## start SOURCE

But then certain religious objectivists will often insist that they are not the real Christians, Moslems, Jews, Hindus etc… As though they are in turn able to demonstrate that this is in fact true.

But all of this changes when the religious objectivist confines the existence of God to his own particular definitions and deductions.

God then becomes a logical contraption, an intellectual contraption, a philosophical contraption that he [and only he] can bring you into contact with.

As always this kind of position, which you present in different forms, does NOT fit with other statements and arguments you make and imply about the world, religious people or objectivists in general, knowledge, perception and so on. You come off just as certain, but when pressed at a meta-position level, about all sorts of things. Perhaps you are not an ‘actual’ nihilist, since you come across and I would say are certain about all sorts of things, and since nihilists are not, you are not one of them, just as Christians might say those who are certain are not actual Christians since they are not faith based. Imagine if someone came across a group of people with your positions, they would see a bunch of people confidently enraged at people with different epistemologies, saying that people are not intellectually honest when THEY are certain - and the group knows this because it is certain about its own epistemology, models of perception and so on. You are just another objectivism, but one that makes disclaimers - which are also based on certainties by the way. But hopefully you like what you are doing even if it contradicts itself.

How could anyone who is not sure not only about what is real, but what is REALLY going on inside other people - even objectivists are often careful about such claims - make the statement you made above. Think about all the claims about what is real you made in that blanket insult and psychological analysis. The problem of other minds is not a problem you subjectivists like you.

Yes, you have pointed this out a number times. And, sure, “in my head”, right now, I do feel that my argument regarding dasein, conflicting goods, and political economy [re God and many other things] is the most rational manner in which to understand human interaction. But I can only remind myself of how many times in the past I thought the very same thing about very different ways of understanding myself and the world that I live in.

And I can only presume that if I changed my mind before I can change my mind again. That’s the whole point about speculating in a world bursting at the seams with contingency, chance and change. Even here, you never know for certain what the next post might bring.

## end SOURCE

GIVEN EXERCISE 1: Convert the part of the listing that opens with the line containing "Task: Open the 選購固態硬碟 menu" and closes with the line containing "pos(489,743)" into a numbered list, leaving out any blank lines.
GIVEN EXERCISE 2: Carry on the forum post about religious objectivism and certainty from the point where it stops.
The listing that follows the forum post on religious objectivism has no connection to it.

## start PROVIDED RECORDS

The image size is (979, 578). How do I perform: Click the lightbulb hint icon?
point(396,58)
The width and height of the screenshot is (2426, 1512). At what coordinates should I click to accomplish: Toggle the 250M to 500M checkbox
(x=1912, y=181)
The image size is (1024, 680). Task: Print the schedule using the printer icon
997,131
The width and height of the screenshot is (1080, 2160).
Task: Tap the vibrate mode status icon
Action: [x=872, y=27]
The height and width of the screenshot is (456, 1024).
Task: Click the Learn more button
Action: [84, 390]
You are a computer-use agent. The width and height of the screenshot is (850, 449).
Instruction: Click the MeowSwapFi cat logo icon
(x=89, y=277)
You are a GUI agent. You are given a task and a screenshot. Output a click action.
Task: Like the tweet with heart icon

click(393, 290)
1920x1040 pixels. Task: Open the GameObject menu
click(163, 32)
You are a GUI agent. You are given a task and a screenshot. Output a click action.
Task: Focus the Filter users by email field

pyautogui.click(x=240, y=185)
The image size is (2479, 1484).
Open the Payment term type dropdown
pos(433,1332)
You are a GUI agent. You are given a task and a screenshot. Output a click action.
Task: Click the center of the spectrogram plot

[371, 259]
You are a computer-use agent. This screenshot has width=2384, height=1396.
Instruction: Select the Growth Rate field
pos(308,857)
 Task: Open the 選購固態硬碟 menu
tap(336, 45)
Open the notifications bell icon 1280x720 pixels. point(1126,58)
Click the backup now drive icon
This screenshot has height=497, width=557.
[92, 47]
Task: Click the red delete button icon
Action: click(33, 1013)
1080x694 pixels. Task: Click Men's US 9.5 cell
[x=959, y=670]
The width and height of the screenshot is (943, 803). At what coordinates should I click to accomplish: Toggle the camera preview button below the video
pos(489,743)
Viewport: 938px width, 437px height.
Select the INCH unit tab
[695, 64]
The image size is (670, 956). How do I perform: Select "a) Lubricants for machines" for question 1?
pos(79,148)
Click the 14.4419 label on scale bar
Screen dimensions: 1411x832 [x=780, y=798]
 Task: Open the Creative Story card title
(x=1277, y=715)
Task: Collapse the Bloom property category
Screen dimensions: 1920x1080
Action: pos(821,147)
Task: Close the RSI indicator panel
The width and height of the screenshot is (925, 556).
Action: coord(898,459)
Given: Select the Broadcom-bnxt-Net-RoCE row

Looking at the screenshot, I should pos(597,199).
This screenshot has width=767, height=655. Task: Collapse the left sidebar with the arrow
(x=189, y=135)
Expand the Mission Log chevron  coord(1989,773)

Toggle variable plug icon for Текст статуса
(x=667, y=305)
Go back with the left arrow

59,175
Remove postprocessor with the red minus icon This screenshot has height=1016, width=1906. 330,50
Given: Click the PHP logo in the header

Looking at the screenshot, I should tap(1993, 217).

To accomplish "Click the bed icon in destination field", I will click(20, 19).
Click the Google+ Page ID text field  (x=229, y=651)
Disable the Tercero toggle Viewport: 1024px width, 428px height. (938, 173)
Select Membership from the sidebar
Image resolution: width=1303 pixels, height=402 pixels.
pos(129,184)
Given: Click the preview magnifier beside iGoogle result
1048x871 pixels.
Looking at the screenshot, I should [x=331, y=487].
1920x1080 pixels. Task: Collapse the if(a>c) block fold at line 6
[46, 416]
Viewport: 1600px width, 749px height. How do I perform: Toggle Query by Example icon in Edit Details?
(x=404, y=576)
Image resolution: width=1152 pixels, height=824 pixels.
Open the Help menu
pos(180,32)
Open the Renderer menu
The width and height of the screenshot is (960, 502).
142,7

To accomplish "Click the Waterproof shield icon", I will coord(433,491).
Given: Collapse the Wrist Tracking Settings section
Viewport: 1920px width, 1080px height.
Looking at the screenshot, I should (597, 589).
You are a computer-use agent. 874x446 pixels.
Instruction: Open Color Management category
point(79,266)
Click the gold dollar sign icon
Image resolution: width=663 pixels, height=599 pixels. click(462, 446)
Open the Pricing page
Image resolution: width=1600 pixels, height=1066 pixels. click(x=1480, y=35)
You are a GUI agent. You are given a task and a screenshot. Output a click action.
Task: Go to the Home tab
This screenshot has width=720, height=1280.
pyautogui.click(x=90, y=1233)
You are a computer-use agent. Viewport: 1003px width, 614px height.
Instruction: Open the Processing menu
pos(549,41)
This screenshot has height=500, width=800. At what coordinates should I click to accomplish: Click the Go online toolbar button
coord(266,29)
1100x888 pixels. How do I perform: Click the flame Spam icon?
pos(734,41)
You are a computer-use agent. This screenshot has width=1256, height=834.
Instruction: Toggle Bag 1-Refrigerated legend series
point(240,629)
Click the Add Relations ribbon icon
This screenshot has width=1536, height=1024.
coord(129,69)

## end PROVIDED RECORDS

EXERCISE RESPONSE 1:
1.  Task: Open the 選購固態硬碟 menu
2. tap(336, 45)
3. Open the notifications bell icon 1280x720 pixels. point(1126,58)
4. Click the backup now drive icon
5. This screenshot has height=497, width=557.
6. [92, 47]
7. Task: Click the red delete button icon
8. Action: click(33, 1013)
9. 1080x694 pixels. Task: Click Men's US 9.5 cell
10. [x=959, y=670]
11. The width and height of the screenshot is (943, 803). At what coordinates should I click to accomplish: Toggle the camera preview button below the video
12. pos(489,743)

EXERCISE RESPONSE 2:
Ironically, it was in an exchange with you some months ago, that I began to piece together what eventually became this:

If I am always of the opinion that 1] my own values are rooted in dasein and 2] that there are no objective values “I” can reach, then every time I make one particular moral/political leap, I am admitting that I might have gone in the other direction…or that I might just as well have gone in the other direction. Then “I” begins to fracture and fragment to the point there is nothing able to actually keep it all together. At least not with respect to choosing sides morally and politically.

I don’t recall the thread or the context, but it allowed me to reconfigure the manner in which I construe the relationship between identity and conflicting goods.

An “actual” nihilist?! What in the world is that? All I can do is to plug the manner in which I understand the word subjectively here and now – out in the world – by citing example after example of how I have come to understand its meaning pertaining to identity and value judgments intertwined in human behaviors that do come into conflict. As I have noted, my interest in philosophy has now more or less come down to this: [b]How ought I to live?[/b]

But my point revolves around the speculation that intellectual honesty/integrity itself involves certain assumptions about human interaction. My own, of course. But I am also able to grasp the manner in which the assumptions themselves are problematic.

Now, if you wish to insist all of this makes me just one more objectivist, fine. But I do not construe my own frame of mind as being in the same ballpark with the objectivists that I roast here.

But I always strive to make that crucial distinction between what we can in fact demonstrate objectively is real [mathematics, the laws of nature, empirical facts, the logical rules of language etc.] and that which seems more likely to be just a subjective point of view.

My own subjectivism then pertains to the relationship between identity, value judgments, political economy and human interactions that come into conflict precisely because this relationship cannot to be pinned down objectively.

Or so it seems to me. And I often point that out, don’t I?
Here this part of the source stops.